I follow a friend of a friend on Facebook who runs a personal health business that is more like a hobby.
She seems to change what she offers every few months, focussing on something new and raving about how good it is.
She’s also inconsistent with where she promotes her services: sometimes she’s very active on Facebook, sometimes Twitter, sometimes LinkedIn.
The result is that it’s hard to get a grasp on exactly what she does, why I would seek her out, and where I should connect.
To take her business from a hobby to something more professional (or even just to be more successful with her hobby business, if that’s what she prefers) she must be consistent.
Choose the places that are right for your message and your audience, and stick with them.
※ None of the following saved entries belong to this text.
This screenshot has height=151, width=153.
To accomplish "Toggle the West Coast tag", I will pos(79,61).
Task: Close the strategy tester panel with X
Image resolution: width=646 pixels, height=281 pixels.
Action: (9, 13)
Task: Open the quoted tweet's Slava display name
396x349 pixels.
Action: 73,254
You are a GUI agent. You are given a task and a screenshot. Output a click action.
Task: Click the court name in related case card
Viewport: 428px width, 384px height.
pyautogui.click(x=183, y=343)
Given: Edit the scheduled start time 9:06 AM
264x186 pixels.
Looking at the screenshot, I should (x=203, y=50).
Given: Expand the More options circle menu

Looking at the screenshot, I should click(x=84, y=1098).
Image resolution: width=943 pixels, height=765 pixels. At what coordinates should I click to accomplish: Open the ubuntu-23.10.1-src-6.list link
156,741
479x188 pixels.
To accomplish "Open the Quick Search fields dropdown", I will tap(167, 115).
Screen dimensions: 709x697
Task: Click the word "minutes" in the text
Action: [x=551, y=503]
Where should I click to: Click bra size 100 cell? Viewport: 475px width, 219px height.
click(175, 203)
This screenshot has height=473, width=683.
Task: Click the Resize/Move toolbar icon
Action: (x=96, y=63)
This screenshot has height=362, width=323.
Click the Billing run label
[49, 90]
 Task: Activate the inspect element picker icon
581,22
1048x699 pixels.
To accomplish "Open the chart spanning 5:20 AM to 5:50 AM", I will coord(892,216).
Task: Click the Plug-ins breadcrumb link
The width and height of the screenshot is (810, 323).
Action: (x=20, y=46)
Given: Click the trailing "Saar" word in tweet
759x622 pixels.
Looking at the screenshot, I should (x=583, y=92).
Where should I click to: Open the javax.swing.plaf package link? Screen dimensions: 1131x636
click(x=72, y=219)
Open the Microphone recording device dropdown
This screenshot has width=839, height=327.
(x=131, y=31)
If you want to experiment with something new, do that around the edges once you’ve built a reputation for your core offering.
Your base channels are defined by your business objectives, not by “next shiny object” syndrome.
For example, a bed and breakfast can use Facebook for engagement and customer service, TripAdvisor for reputation management and promotion, and a website for bookings.
These become the core pillars of their marketing funnel.
Then down the track they could add in Pinterest or Instagram to show their fabulous photos, or an advertising campaign to drive traffic to the website. These build on the base channels that they’ve already built up, meaning customer experience is consistent and staff know the right way to interact.
In this way they can take advantage of new opportunities while maintaining a comfortingly solid base.
What do the most important pieces of your marketing funnel look like?